写真引き伸ばし機のRGBカラーLED改造
カラー暗室を作ろう!
モノクロ引き伸ばしLPL 7700の光源をRGBカラーLEDに改造することで、カラー写真の引き伸ばしに挑戦します。
モノクロ引き伸ばし機でカラープリントをする場合、一般にCMYのカラープリントフィルターフィルターを入れてカラーバランスを調整します。フィルターは昔ビックカメラで売っていたような気がしますが、今ではなかなか手に入らないのではないでしょうか。そこで、モノクロ用引き伸ばし機をRGBフルカラーLED光源に改造してカラープリントを行いました。
改造の元になるモノクロ引き伸ばし機はLPL 7700 PROです。
・LED 光源RGBの出力調整
・タイマ機能
この二つの機能はArduinoで実現します。
Arduinoというのは電子工作で使われるマイコンボードのことです。
設計を考える
LEDをPWM対応LEDドライバで駆動します。
RGB値と時間はロータリエンコーダで入力し、その値をLCDに表示します。
ロッカスイッチでモード切替(タイマー⇔フォーカス)を行います。
必要な部品は?
主要な部品は秋月電子通商で揃います。
【部品】
・モノクロ引き伸ばし機 LPL 7700 PRO
・Arduino UNO R3
・放熱基板付6WフルカラーRGBLED OSTCXBEAC1S
・PWM調光機能付き定電流LEDドライバ NJW4617DL3 ×3個
・TO-252-5 SIP変換基板 ×3個
・ロータリーエンコーダ ×4個
・カラーつまみ(ノブ) 13 mm(赤青緑黄)

→ 課題 1: 引き伸ばし機のLED改造の文章から、「モノクロ引き伸ばし機でカラー」を含む語句で始まり「RGB値と時間はロータリエンコーダで入力し、その値をLCDに表示します。」で終わる部分を抜き出し、一字も変えずに返してほしい。
→ 課題 2: 引き伸ばし機のLED改造の文章が途切れた後を、最後の行の次から書き継いでほしい。

→ 資料:

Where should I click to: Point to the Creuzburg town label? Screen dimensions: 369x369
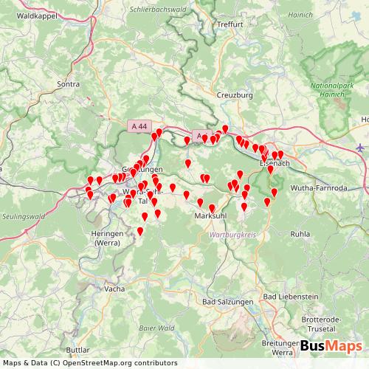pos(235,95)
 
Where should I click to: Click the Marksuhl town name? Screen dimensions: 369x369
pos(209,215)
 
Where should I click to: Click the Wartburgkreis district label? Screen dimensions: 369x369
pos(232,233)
==
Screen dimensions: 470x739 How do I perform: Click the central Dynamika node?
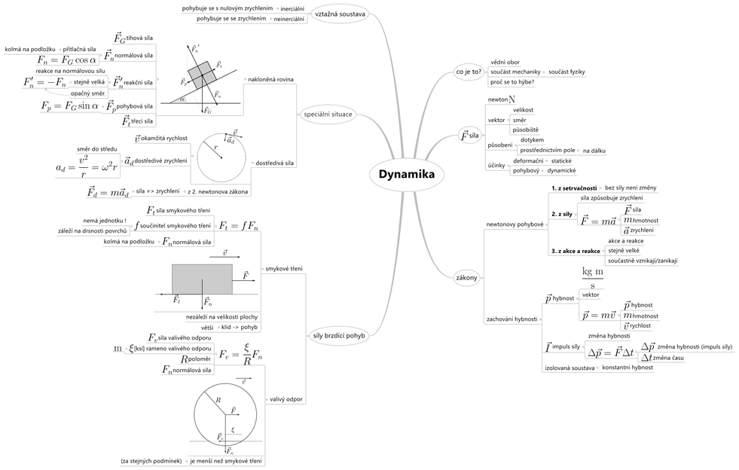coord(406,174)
---
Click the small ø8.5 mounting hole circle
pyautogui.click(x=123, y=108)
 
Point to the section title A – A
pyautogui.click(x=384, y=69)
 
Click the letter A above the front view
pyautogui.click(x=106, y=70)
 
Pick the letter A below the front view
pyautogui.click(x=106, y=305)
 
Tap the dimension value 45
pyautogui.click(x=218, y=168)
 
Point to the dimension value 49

→ 解答 1:
モノクロ引き伸ばし機でカラープリントをする場合、一般にCMYのカラープリントフィルターフィルターを入れてカラーバランスを調整します。フィルターは昔ビックカメラで売っていたような気がしますが、今ではなかなか手に入らないのではないでしょうか。そこで、モノクロ用引き伸ばし機をRGBフルカラーLED光源に改造してカラープリントを行いました。
改造の元になるモノクロ引き伸ばし機はLPL 7700 PROです。
・LED 光源RGBの出力調整
・タイマ機能
この二つの機能はArduinoで実現します。
Arduinoというのは電子工作で使われるマイコンボードのことです。
設計を考える
LEDをPWM対応LEDドライバで駆動します。
RGB値と時間はロータリエンコーダで入力し、その値をLCDに表示します。

→ 解答 2:
・LCDモジュール 16×2行 白色バックライト付 白文字 黒背景 AQM1602Y-NLW-FBW
・Arduino用ユニバーサル プロトシールド基板 ガラスコンポジット 金フラッシュ基板 または ブレッドボードBB-801
・ピンヘッダ
・ユニバーサル基板
・ACアダプタ 5V2A [秋葉原エレクトリックパーツ]
・DCジャック [山本無線 電材店]
・抵抗 0.56 Ω, 3 Ω, 12 Ω [千石電商]
・抵抗 10 kΩ, 220 Ω
・コンデンサ 0.1 μF, 0.01 μF
・リード線
・押しボタンスイッチ
・ロッカスイッチ
・ヒートシンク
・シリコングリス, 熱伝導シート
・六角スペーサ [西川電子部品]
・乳半アクリル板 [萩原電材株式会社]
・ケース [100円ショップ]
【工具】
・穴あけドリル
・ハンダ
・半田ごて
・ねじ切りタップ
・アクリルカッタ, ホットカッタ
回路図
LEDやロータリエンコーダについているデカップリングコンデンサは無くても動きました。
プログラムを書く
Arduinoのスケッチはこんなふうにしました。まだまだ改善の余地はありそう・・・。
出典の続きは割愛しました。